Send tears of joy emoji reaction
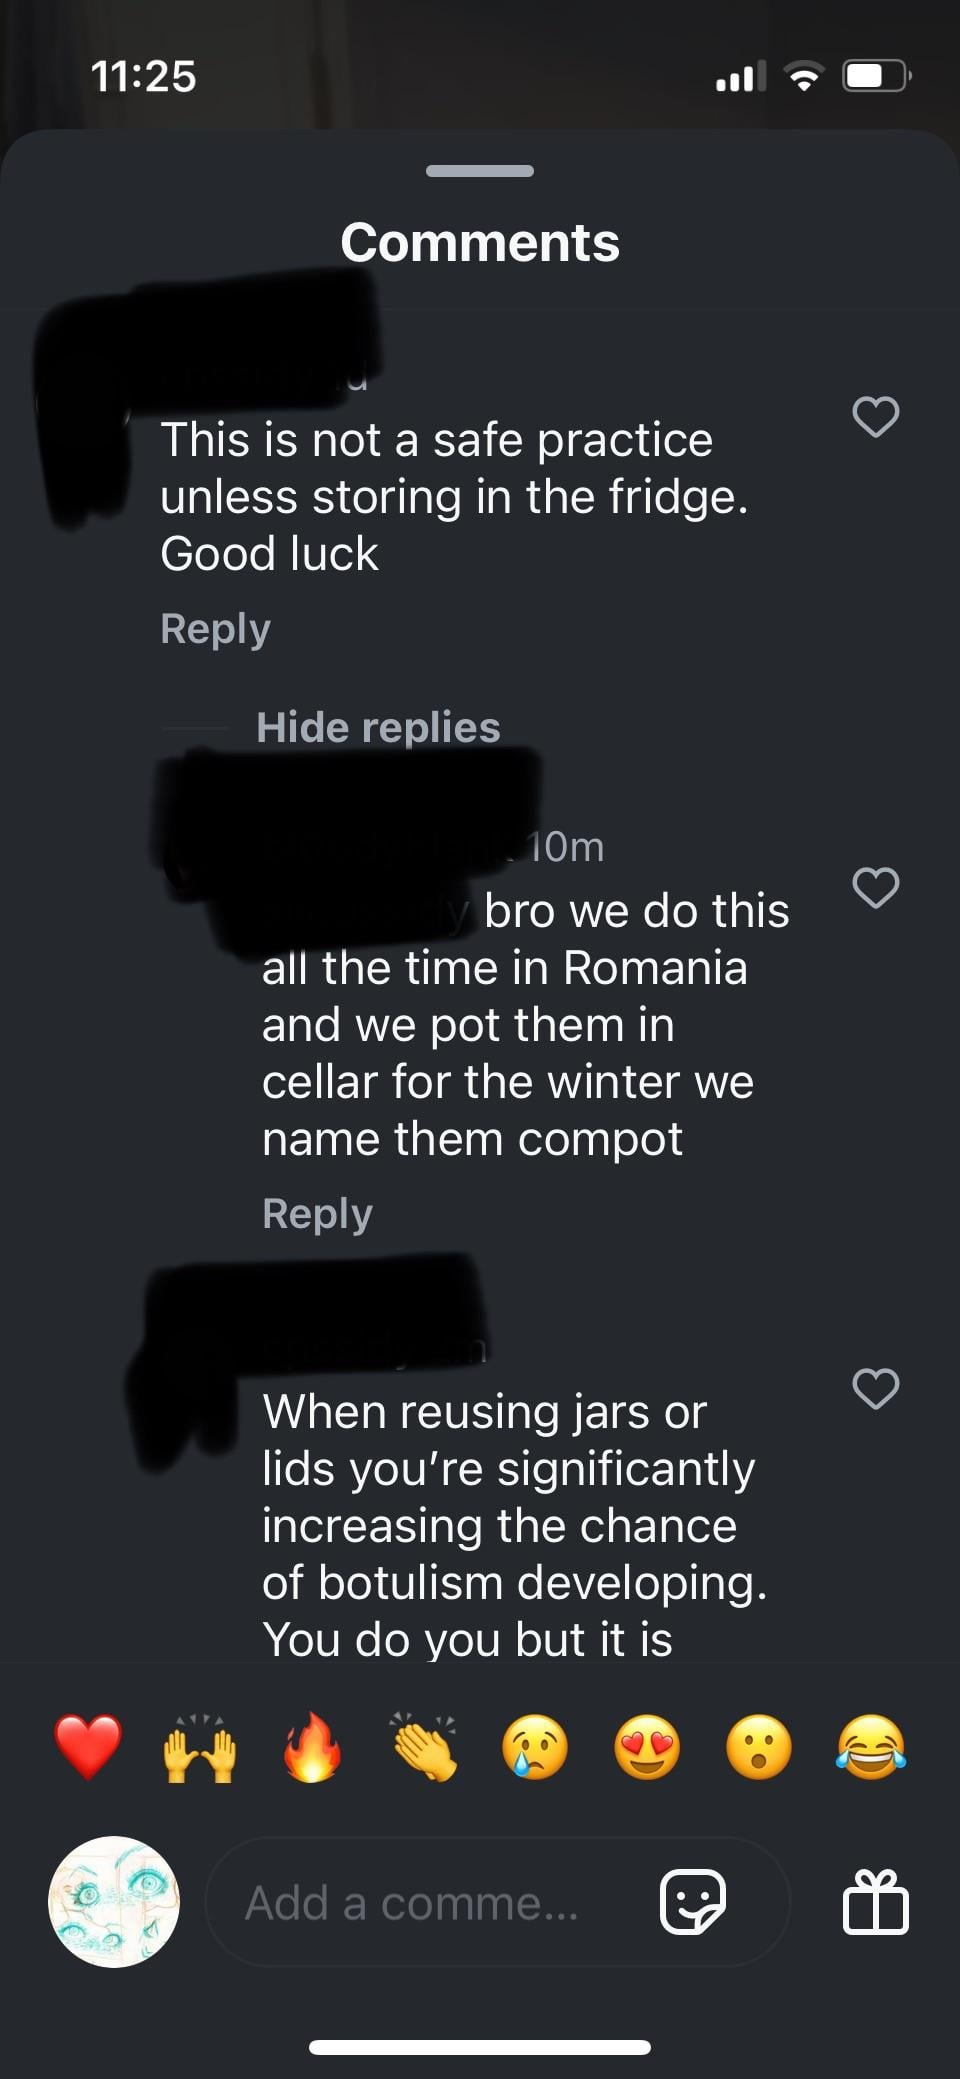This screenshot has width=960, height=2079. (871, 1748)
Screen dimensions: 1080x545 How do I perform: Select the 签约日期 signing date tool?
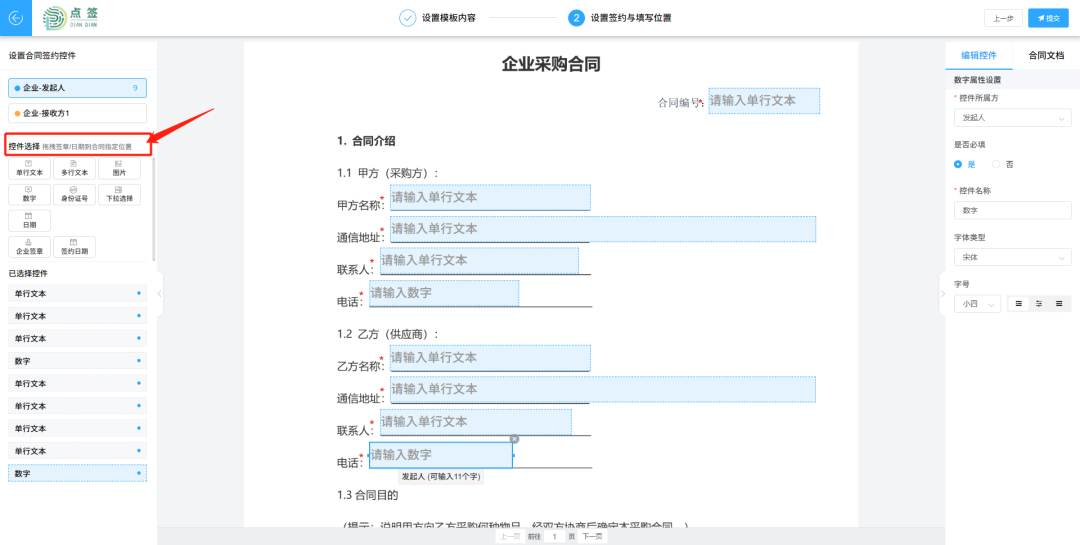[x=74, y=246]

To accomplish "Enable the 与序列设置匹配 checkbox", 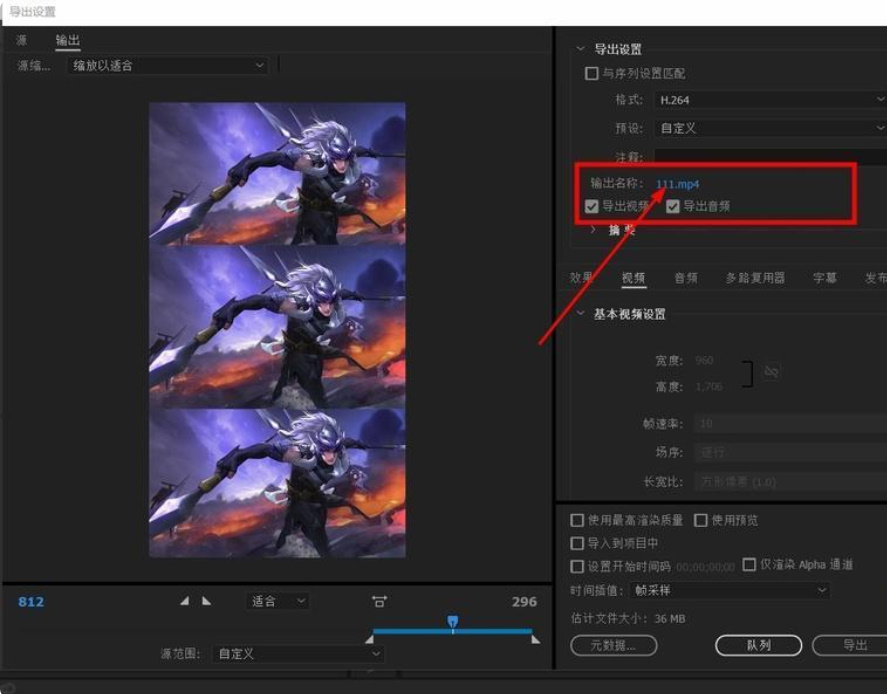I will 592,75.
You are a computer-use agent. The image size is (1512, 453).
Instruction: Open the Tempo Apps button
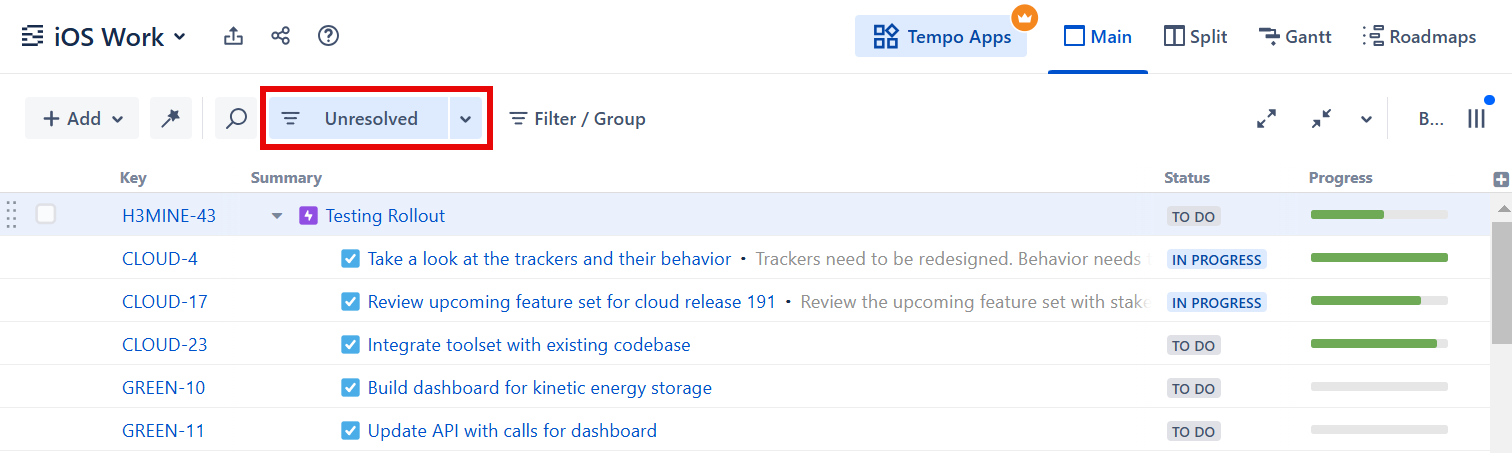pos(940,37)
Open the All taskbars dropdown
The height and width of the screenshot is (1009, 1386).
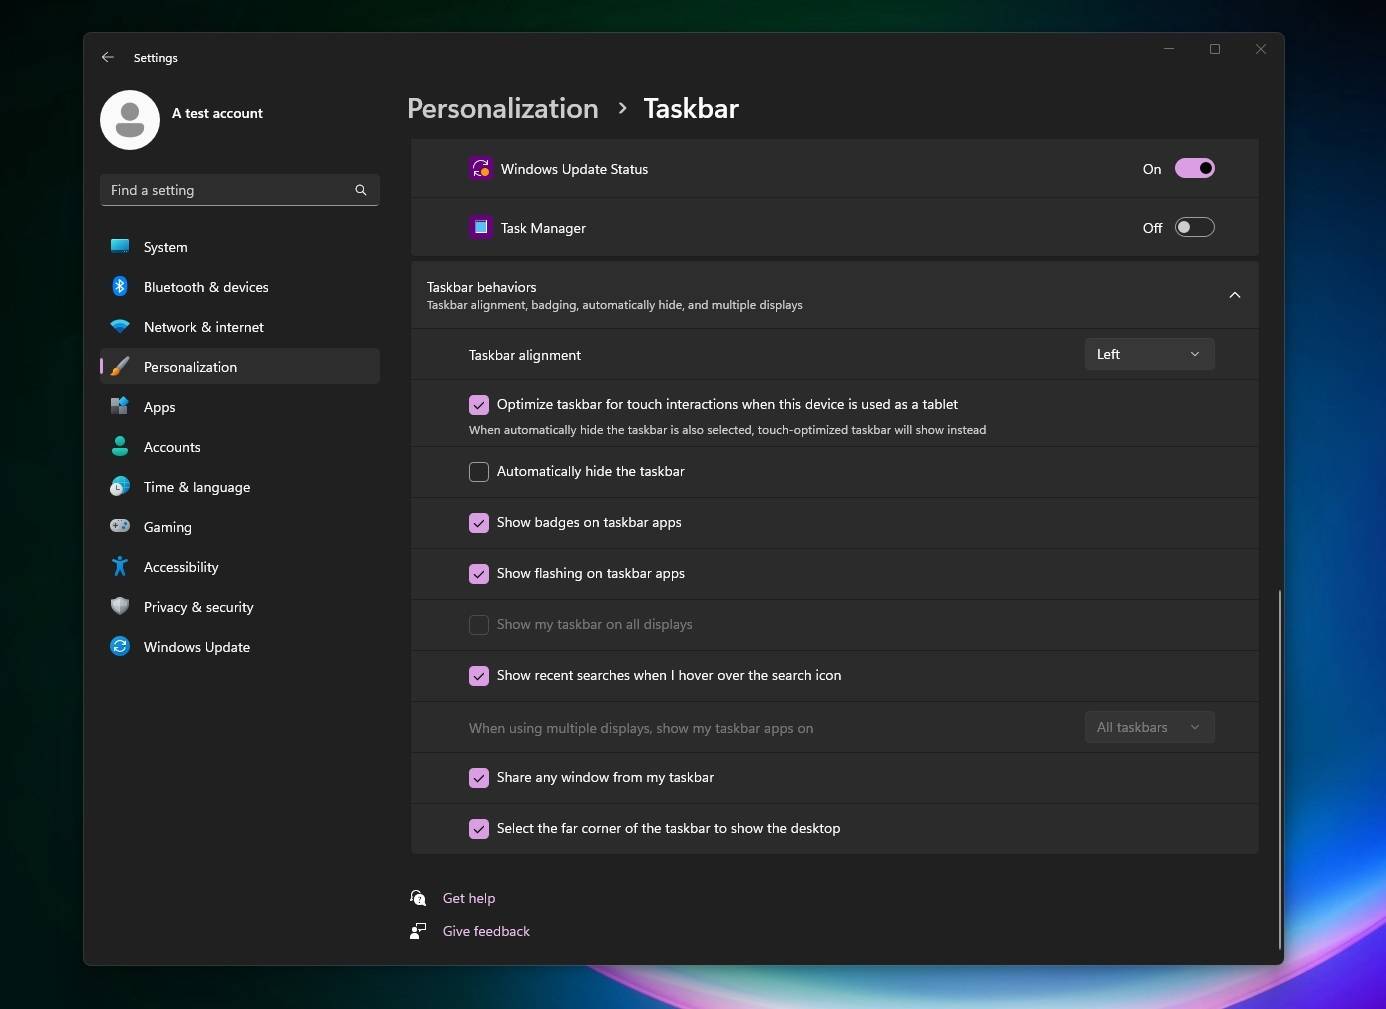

* * * * * * *

Repeat exactly the lines from the one containing "Instruction: Open the Tempo Apps button" through the last line of the records above, both included, and leave out the pictures.

Solution for this exercise:
Instruction: Open the Tempo Apps button
pos(940,37)
Open the All taskbars dropdown
The height and width of the screenshot is (1009, 1386).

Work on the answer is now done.